Novartis cues up filings for remibrutinib in chronic hives
Novartis is just months away from filing for approval of oral BTK inhibitor remibrutinib as a treatment for chronic spontaneous urticaria – also known as chronic hives – after reporting long-term data from two phase 3 trials.
12-week data from the REMIX-1 and REMIX-2 studies was reported last year, and Novartis now has the results for 52 weeks of follow-up, which it says confirms that the safety and efficacy of the drug in CSU is maintained over that period.
CSU affects around 1% of the global population and in severe cases causes itching and swelling that can last for weeks at a time and resist even very high doses of antihistamines, which are the first-line therapy of choice, but don’t work around 60% of the time.
Novartis estimates that there are around 400,000 people with uncontrolled CSU in the US alone. It is enormously debilitating, with almost two-thirds of patients experiencing mental health disorders, including depression and anxiety.
The phase 3 trials involved patients with CSU who remained symptomatic despite antihistamine treatment, comparing 25mg remibrutinib twice daily to placebo. After 24 weeks, patients in the placebo group were switched to the BTK inhibitor.
At 52 weeks, remibrutinib showed significant improvements in weekly urticaria activity score (UAS7), weekly itch severity score (ISS7), and weekly hive severity score (HSS7), with almost half of patients completely free of itch and hives - a UAS7 score of zero - at the end of the follow-up period.
Novartis’ anti-IgE antibody Xolair (omalizumab) has been a mainstay of treatment for refractory CSU for many years.
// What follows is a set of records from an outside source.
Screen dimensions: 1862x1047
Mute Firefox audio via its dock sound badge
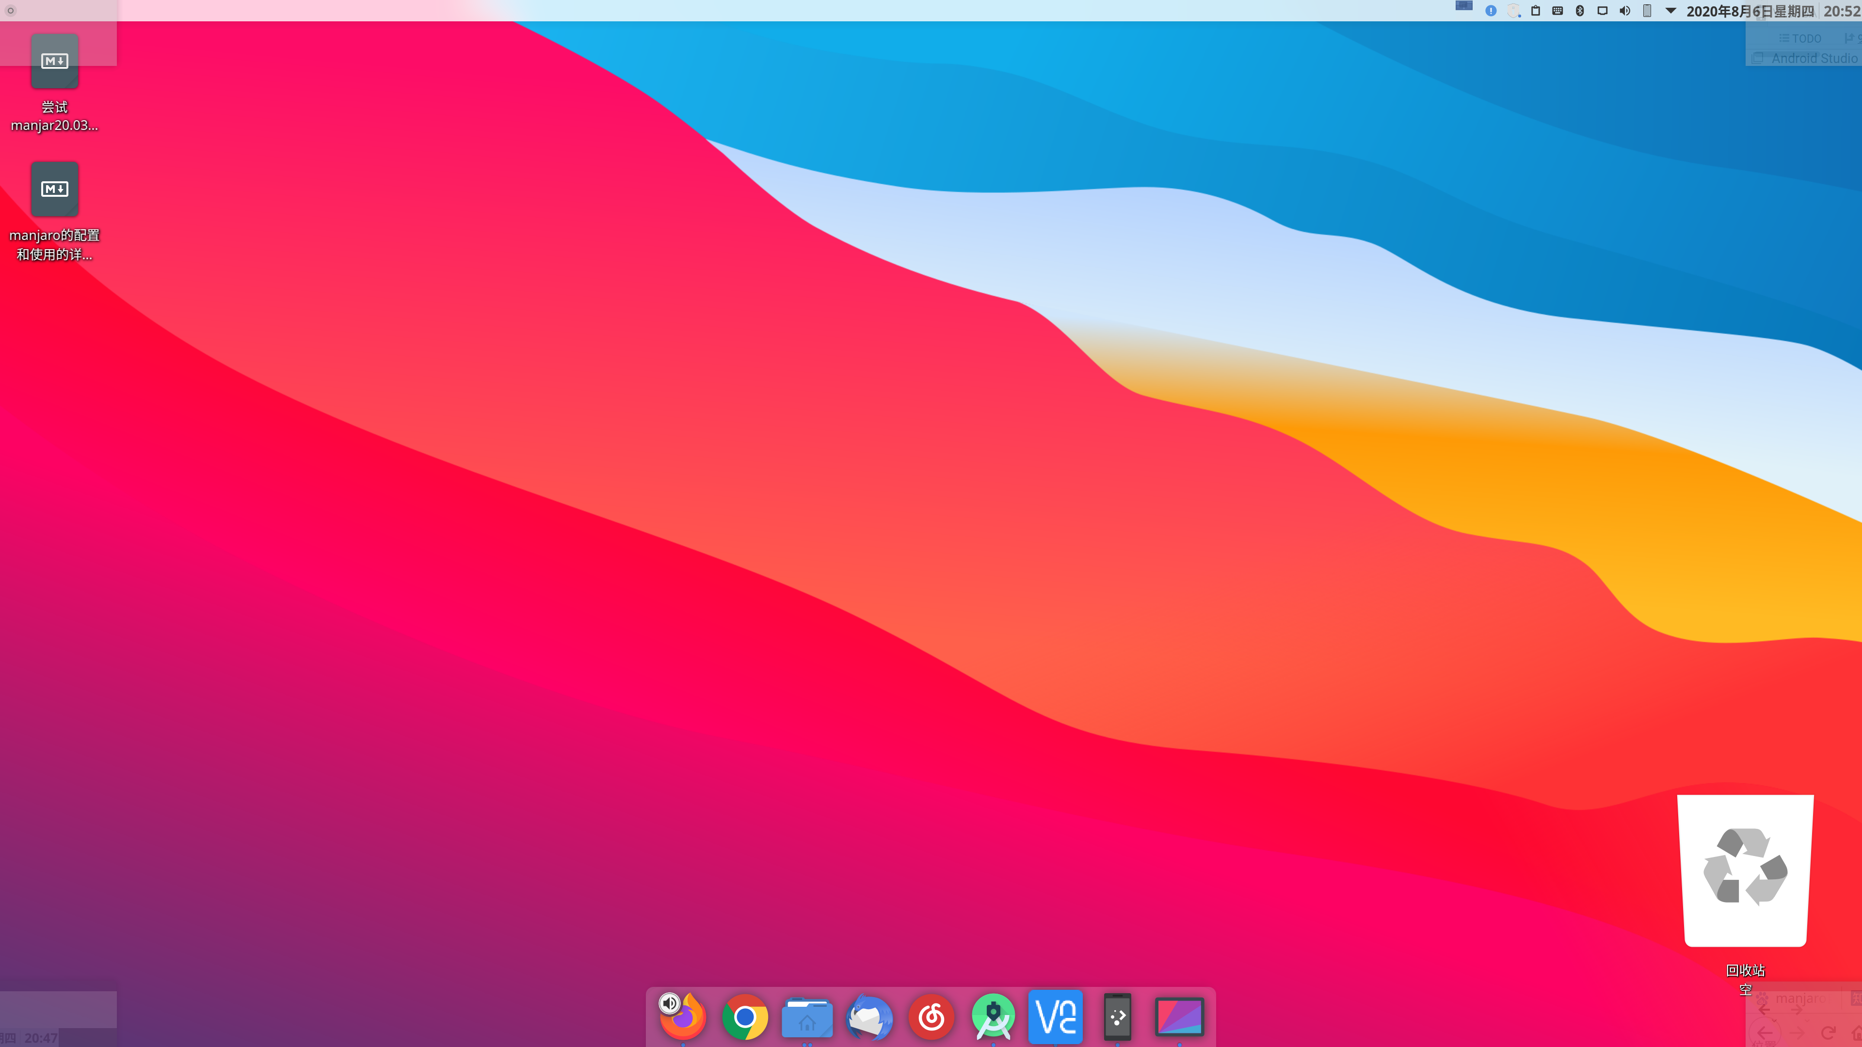670,1004
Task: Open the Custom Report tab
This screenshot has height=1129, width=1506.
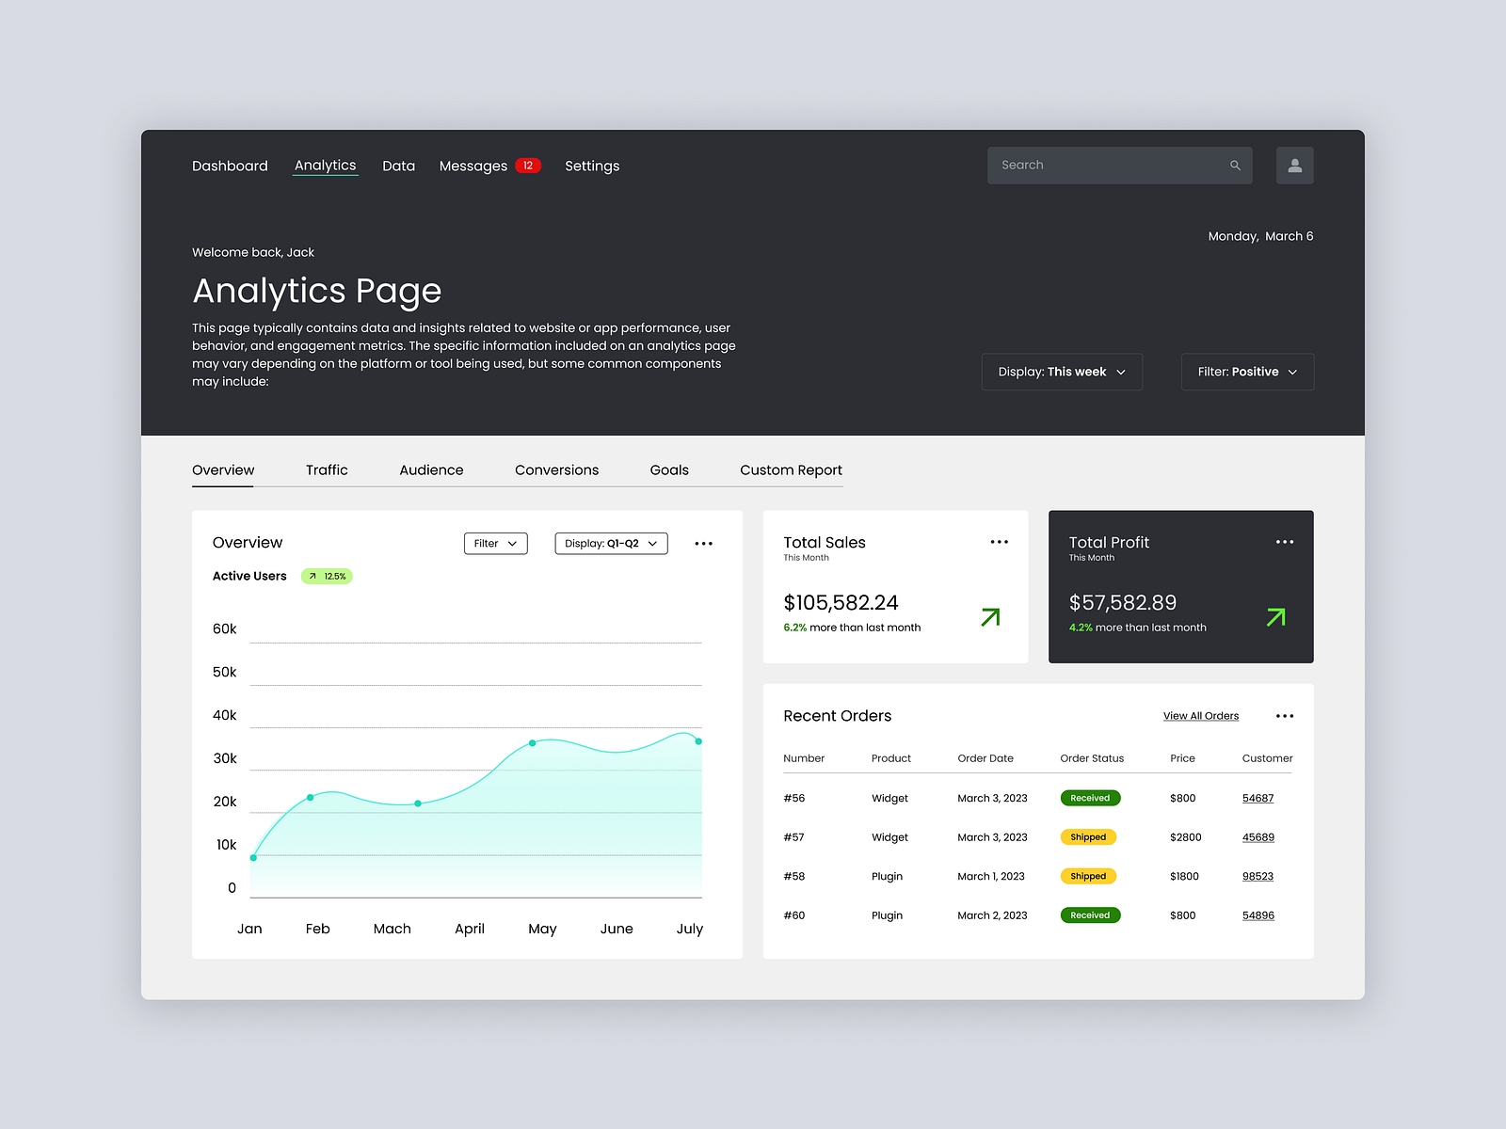Action: click(x=791, y=469)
However, the drug is heading for patent expiry in Europe this year and in the US in 2025, so the company has been looking for a successor for some time.
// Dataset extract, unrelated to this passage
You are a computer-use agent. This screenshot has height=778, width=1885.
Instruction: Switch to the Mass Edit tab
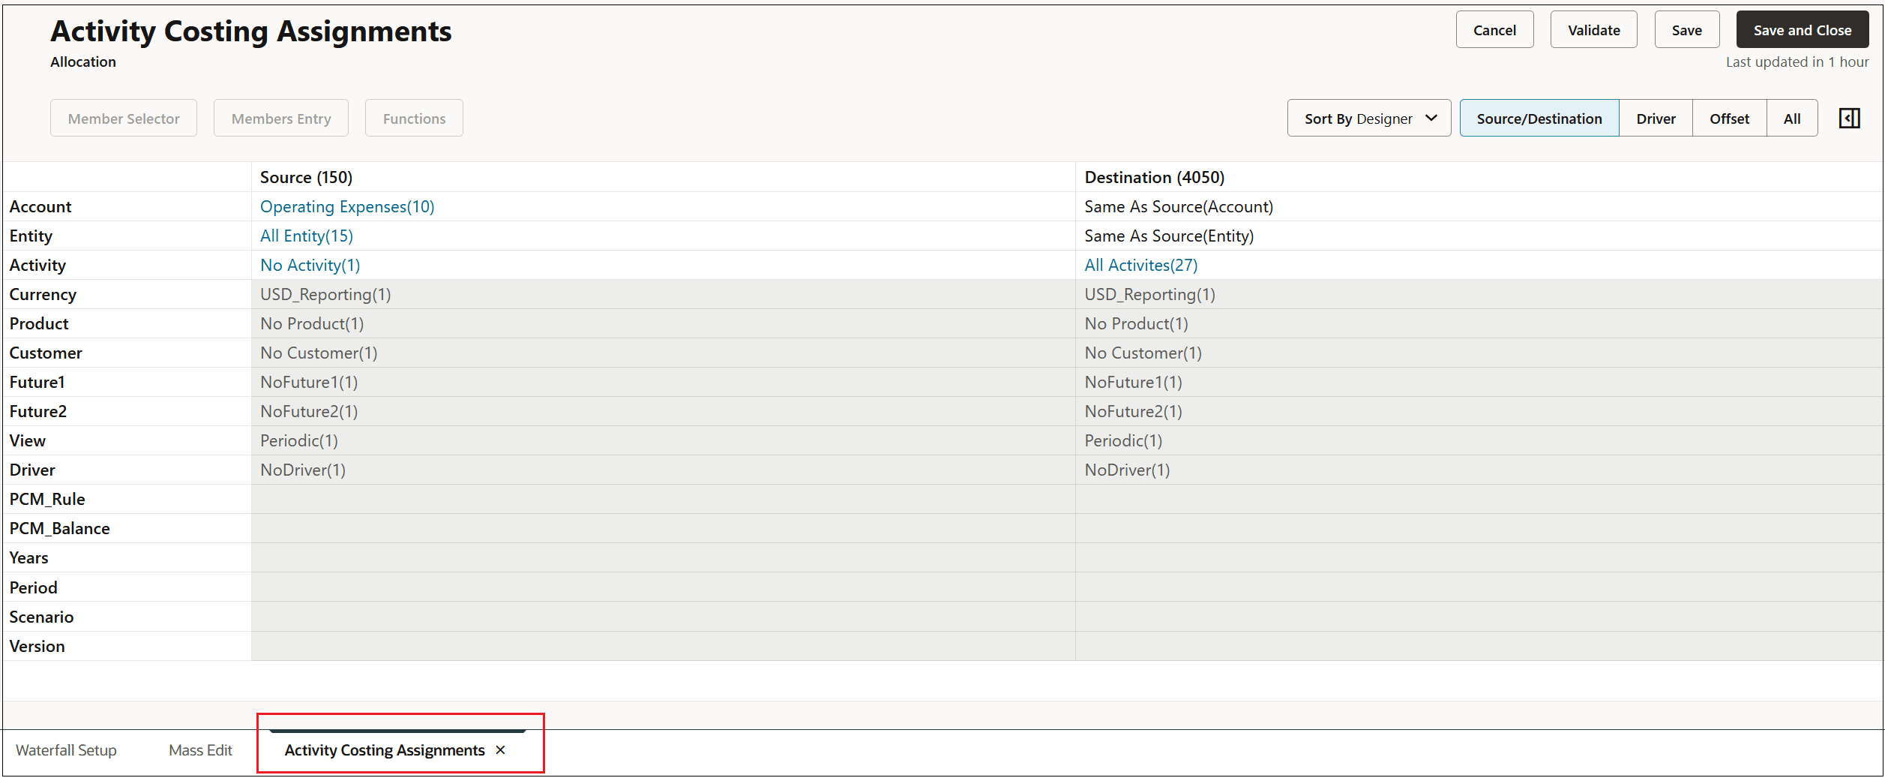point(199,749)

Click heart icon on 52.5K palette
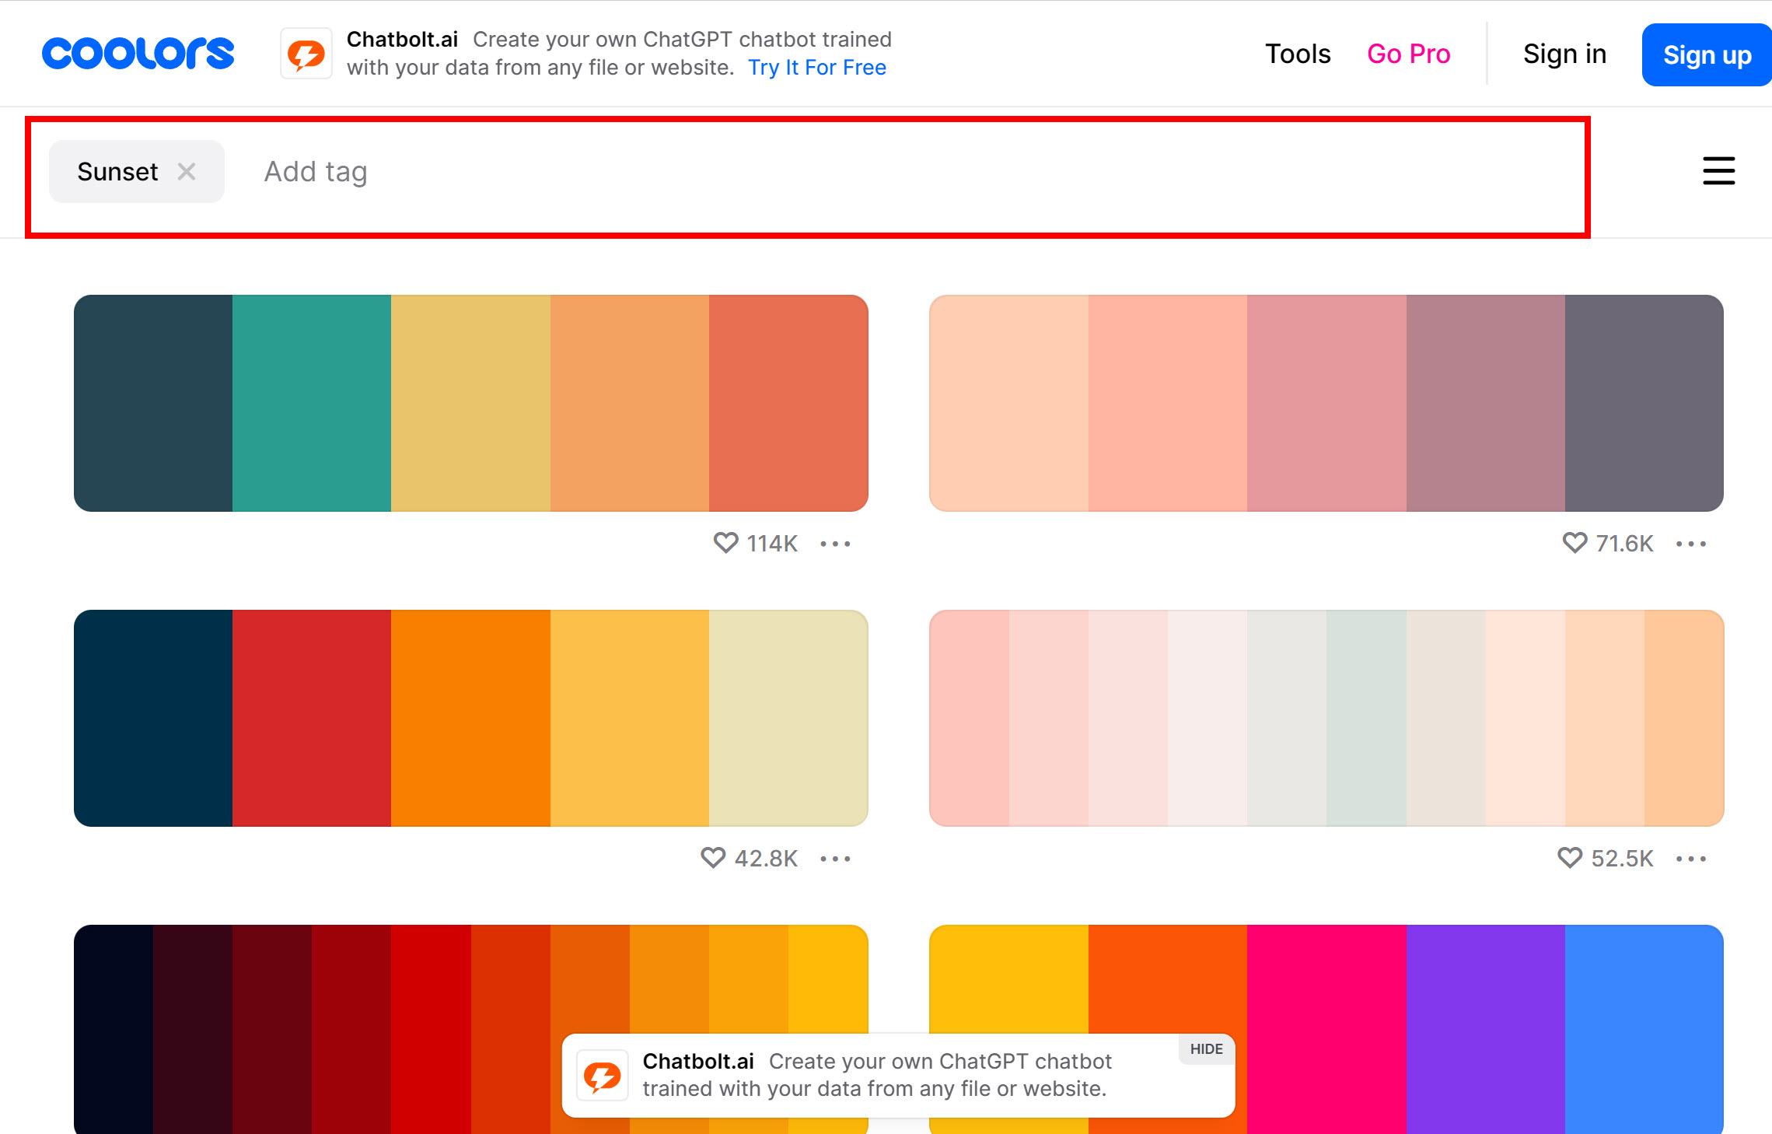(x=1570, y=858)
Its first attempt was a follow-up IgE inhibitor called ligelizumab, which was dropped for CSU, but remains in testing for food allergies – an indication for which Xolair was approved in February by the FDA.
Novartis had been holding off on filing remibrutinib until the 52-week data came in, and has now said it will move ahead with filing the drug for CSU with global regulatory authorities in the second half of this year.
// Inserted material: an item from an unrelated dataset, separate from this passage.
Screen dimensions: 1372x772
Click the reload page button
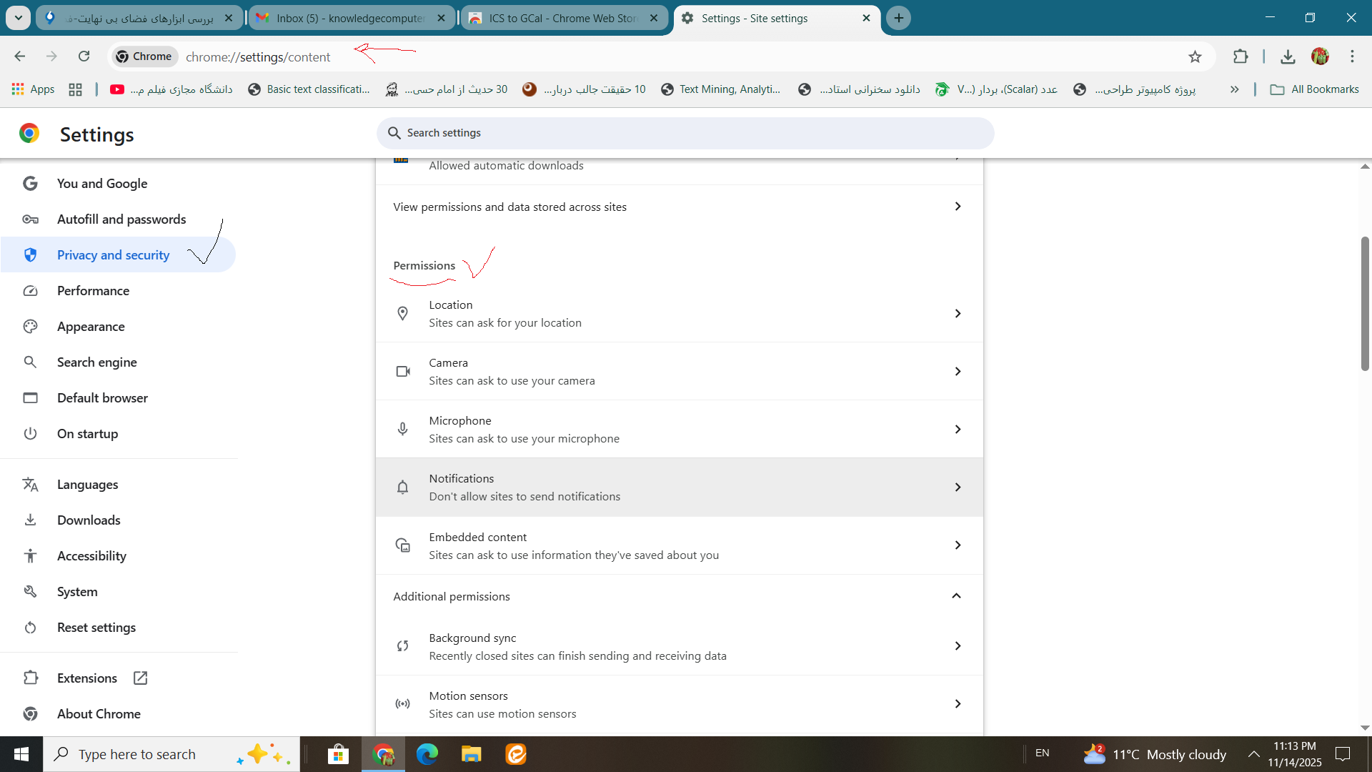click(x=84, y=56)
It is also resting remibrutinib in phase 3 trials for chronic inducible urticaria (CINDU) and multiple sclerosis (MS), and in phase 2 for hidradenitis suppurativa (HS) and food allergy.
Analysts have suggested that approval in CSU alone could make it a blockbuster, with sales of more than $1 billion.
It could see competition from Sanofi and Regeneron’s IL-4 and IL-13 inhibitor Dupixent (dupilumab) – already a $12 billion blockbuster in other indications – as well as Sanofi’s rival oral BTK inhibitor rilzabrutinib, which showed promise in a mid-stage trial and is heading for phase 3 trials this year.
Dupixent was rejected by the FDA for CSU last October with a request for more efficacy data, but has been approved for that indication in Japan and is also under review in Europe.